I hurry back to the convenience store and ask the old Punjabi guy at the counter if he knows of an art space in the area. He glares at me like I’ve just asked if I can use the employees-only bathroom and shakes his head, muttering, “No.”

I wander down a few alleys and even get excited at one point and knock on the door of what turns out to be a shelter for runaway teens. The spiky-haired woman who answers the door says the Freedom from Drugs Group doesn’t start until one p.m., and I back away awkwardly, mumbling something about coming back later.

I look up razzle!dazzle!space on my phone’s crappy internet browser, but either it doesn’t exist anymore or it’s too hip to have a website. I’m just about to ride home in defeat when I hear someone shouting at me.

“Hey! HEY!”

For a second I think I dropped something. I brake hard, feeling my pockets for phone, wallet, keys. All present and accounted for. I scan the busy street until my eyes locate the person shouting.

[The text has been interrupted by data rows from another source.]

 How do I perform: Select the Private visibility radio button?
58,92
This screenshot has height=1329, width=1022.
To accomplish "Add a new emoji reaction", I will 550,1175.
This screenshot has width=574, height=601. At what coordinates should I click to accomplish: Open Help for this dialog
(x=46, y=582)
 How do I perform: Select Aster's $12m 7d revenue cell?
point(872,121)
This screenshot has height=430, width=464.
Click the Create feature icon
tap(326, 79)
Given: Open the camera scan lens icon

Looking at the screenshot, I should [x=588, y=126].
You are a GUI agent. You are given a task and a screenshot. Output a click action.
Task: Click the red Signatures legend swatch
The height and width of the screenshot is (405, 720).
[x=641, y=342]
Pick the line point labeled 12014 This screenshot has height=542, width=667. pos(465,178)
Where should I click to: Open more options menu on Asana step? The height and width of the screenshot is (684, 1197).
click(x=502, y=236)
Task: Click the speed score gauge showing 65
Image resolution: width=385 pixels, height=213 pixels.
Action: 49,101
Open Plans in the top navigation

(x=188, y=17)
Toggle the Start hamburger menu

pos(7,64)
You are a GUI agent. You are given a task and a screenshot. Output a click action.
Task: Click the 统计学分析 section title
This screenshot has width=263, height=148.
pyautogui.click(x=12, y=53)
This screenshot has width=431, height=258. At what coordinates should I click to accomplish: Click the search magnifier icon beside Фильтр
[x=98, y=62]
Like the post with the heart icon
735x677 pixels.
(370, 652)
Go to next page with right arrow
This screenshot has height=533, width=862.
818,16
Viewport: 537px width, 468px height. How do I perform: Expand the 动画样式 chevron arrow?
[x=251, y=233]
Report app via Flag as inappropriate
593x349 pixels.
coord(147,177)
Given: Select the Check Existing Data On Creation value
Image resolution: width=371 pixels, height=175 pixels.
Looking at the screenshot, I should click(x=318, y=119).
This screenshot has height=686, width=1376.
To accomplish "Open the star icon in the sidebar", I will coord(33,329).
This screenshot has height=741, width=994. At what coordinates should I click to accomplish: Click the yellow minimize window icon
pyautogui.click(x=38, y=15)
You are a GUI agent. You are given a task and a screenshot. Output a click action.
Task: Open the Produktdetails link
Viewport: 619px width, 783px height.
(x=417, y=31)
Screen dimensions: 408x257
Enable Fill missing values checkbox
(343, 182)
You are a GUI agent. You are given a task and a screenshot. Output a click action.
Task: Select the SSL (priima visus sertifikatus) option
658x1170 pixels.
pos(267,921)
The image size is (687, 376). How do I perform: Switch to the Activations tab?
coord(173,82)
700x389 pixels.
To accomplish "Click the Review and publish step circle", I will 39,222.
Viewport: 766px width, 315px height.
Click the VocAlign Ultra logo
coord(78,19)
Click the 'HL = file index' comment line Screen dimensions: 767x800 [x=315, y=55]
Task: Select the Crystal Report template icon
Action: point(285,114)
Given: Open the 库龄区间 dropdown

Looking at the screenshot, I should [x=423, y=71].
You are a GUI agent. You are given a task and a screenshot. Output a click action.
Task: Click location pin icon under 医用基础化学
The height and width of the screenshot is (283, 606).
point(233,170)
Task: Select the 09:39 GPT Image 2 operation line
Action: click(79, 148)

He’s lurching down the sidewalk on crutches, one denim pant leg pinned shut below the knee. His face is partly shadowed by the brim of his baseball cap. He has the body of a retired gym teacher or a summer-league soccer coach: square build, with strong-looking arms gripping his crutch handles and a sagging belly.

I’m still sitting on my bicycle. I warily dismount and lift it onto the sidewalk, already preparing my defense:
No, I don’t have any spare change, I don’t want to answer a personal question, no, no thank you, no
.

He catches up with me and I manage to sneak a quick glance at his face before looking back at the road, which I am pretending to scan for a friend’s car. He has grizzled cheeks, lips so stained from smoking they’re almost gray, and eyes too big for his head, like golf balls stuffed into sockets intended for marbles. When he speaks, his breath is sour with beer.

“You the kid came down here on the bike Tuesday night?”

I blink at him uncomprehendingly. He wobbles closer, his eyes flitting over my face, my clothing, and lingering on my earrings.

“I’ll be damned,” he mutters. “You are Sukey’s sister, aren’t you?”

When he says her name, my nerves light up. Those two syllables coming from a stranger’s mouth, coming from
this
stranger’s mouth, disorient me completely.

“Doug Fieldgrass,” he says, extending a petrified claw. My ears ringing, I reach out and shake it.

“Kiri Byrd.”

chapter eight

I don’t like the way Doug
smells, or the tattoo on his left arm identifying him as a member in good standing of the Hells Angels. I don’t like the tallboy of Coors Light sticking out of his pocket, or the fact that he’s as tipsy as a turtle at eleven a.m. I don’t like the way he stands too close to me, breathing into my face like a boy at an eighth-grade dance. I don’t like the reproachful tone of his voice, as if I’ve done something shameful and I don’t even know what it is.

This is not the Doug I came here to find.

The Doug I came here to find is an artist who’s been running razzle!dazzle!space for years, who knew Sukey back in the day, who will lead me through the white door to the echoey gallery and hand me a stack of canvases wrapped in brown paper that he just happened to find in the storeroom the week before.

This Doug lets a loud fart rip and says, “It’s about goddamn time.”

We shuffle down the street together, Doug with his crutches and me with my bike. I feel agonizingly conspicuous, like the sole, towering twelve-year-old at a day camp overrun by seven-year-olds. I can feel people looking at me, wondering what I’m doing here, what I’m doing with him. He has some kind of rash on his neck, the mottled purple-blue of uncooked sausage. As we walk, he talks nonstop.